Dried meat
Dried meat is a feature of many cuisines around the world. Examples include:
- Kilishi, a dried, spicy Nigerian meat. Coated with a peanut sauce as well as other spices.
- Bakkwa or rougan, Chinese salty-sweet dried meat sheets.
- Biltong, a cured meat that originated in South Africa.
- Bindenfleisch, air-dried meat of Switzerland.
- Bògoǫ, a dried and smoked meat, often caribou, of the Dené people of northern Canada.
- Borts, air-dried strips horse or cow meat used as travel food or to last the winter in Mongolia. Often ground into powder and mixed with water to create soup.[1]
- Bresaola, air-dried salted beef originally from the Valtellina valley in northern Italy.
- Carne-de-sol, sun-dried salt beef from Brazil.
- Carne seca, air-dried meat from Mexico.

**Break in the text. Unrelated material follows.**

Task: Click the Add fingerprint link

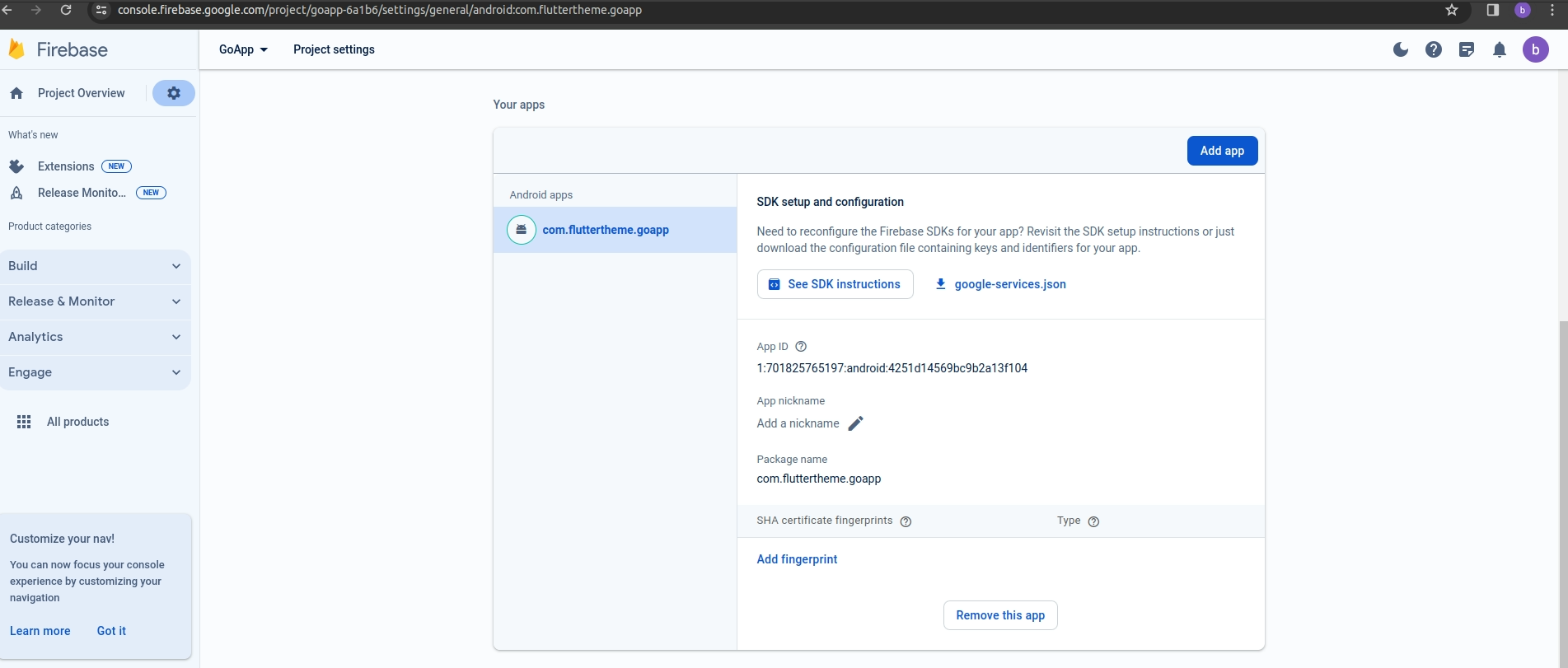Action: click(796, 559)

- Cecina, lightly smoked, dried, and salted meat from northwestern Spain (Asturias, León, Cantabria), Cuba, and Mexico.
- Charqui, made from llama or alpaca, in South America.[2]

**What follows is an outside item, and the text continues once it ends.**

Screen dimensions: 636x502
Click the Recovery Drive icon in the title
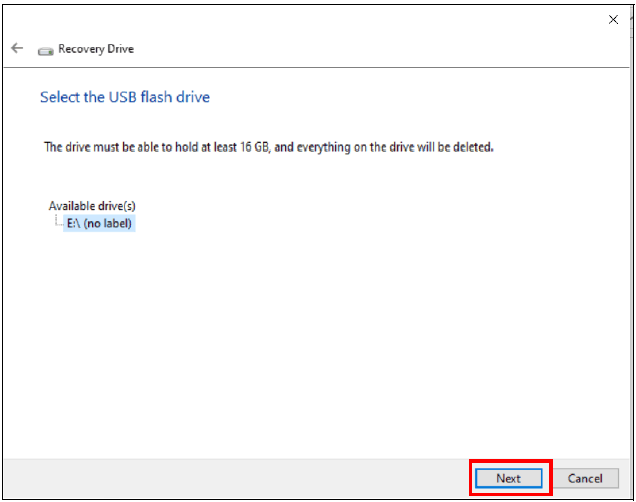click(x=45, y=49)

- Chipped beef, partially dried beef sold in small, thin, flexible leaves in jars or plastic packets.
- Hunter beef, a corned beef from Pakistan marinated and baked for use in sandwiches and salads.

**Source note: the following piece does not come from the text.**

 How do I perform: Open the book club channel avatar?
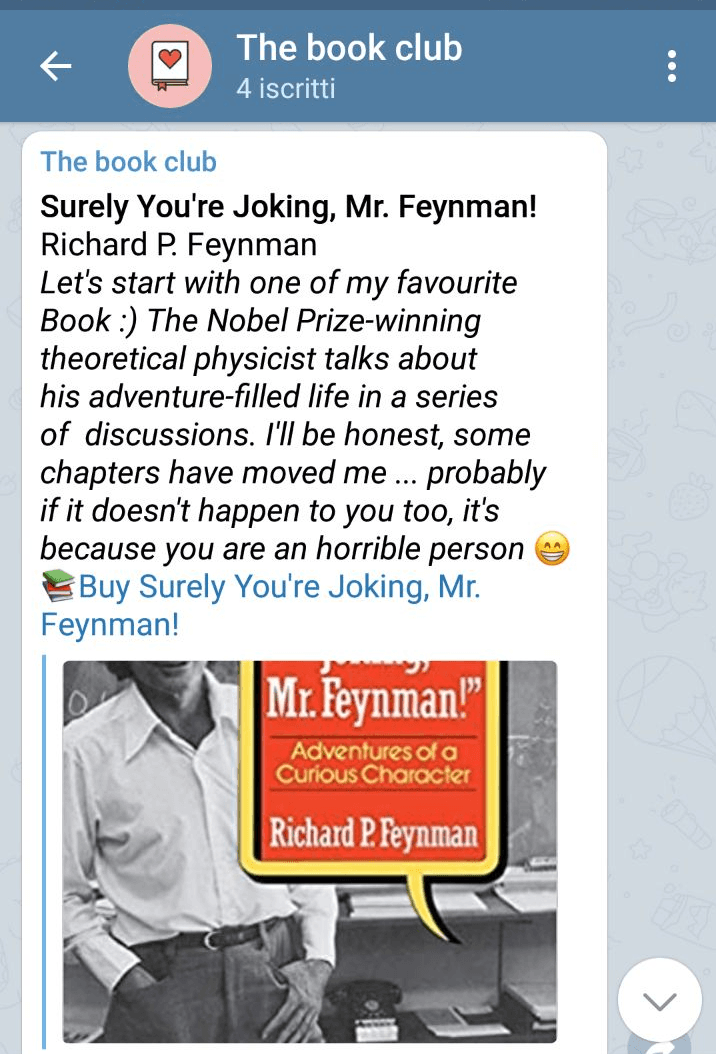(x=170, y=66)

- Droëwors - from South Africa, dried sausage
- Jerky, meat that has been trimmed of fat, cut into strips, marinated, and dried or smoked.
- Kuivaliha, air-dried salted meat (often reindeer) of northern Finland.
- Lahndi or qadid, air-dried salted meat (often lamb) of Pushtoon Tribe of Pakistan, Northern Afghanistan and Northern Africa (gueddid).
- Mipku, air-dried strips of meat, often caribou or reindeer, of the Inuvialuit people of Northern Canada.
- Pastırma, Turkish air-dried salted and often spiced meat.
- Pemmican, a meat mixture, sometimes with dried fruit, used by the native peoples of North America.
- Suho meso, a smoked beef eaten in Bosnia.
- Sukuti, air dried, spiced meat of the Newari community of Nepal.
- Kawaab, air dried, spiced meat of the Hyderabadi community of India.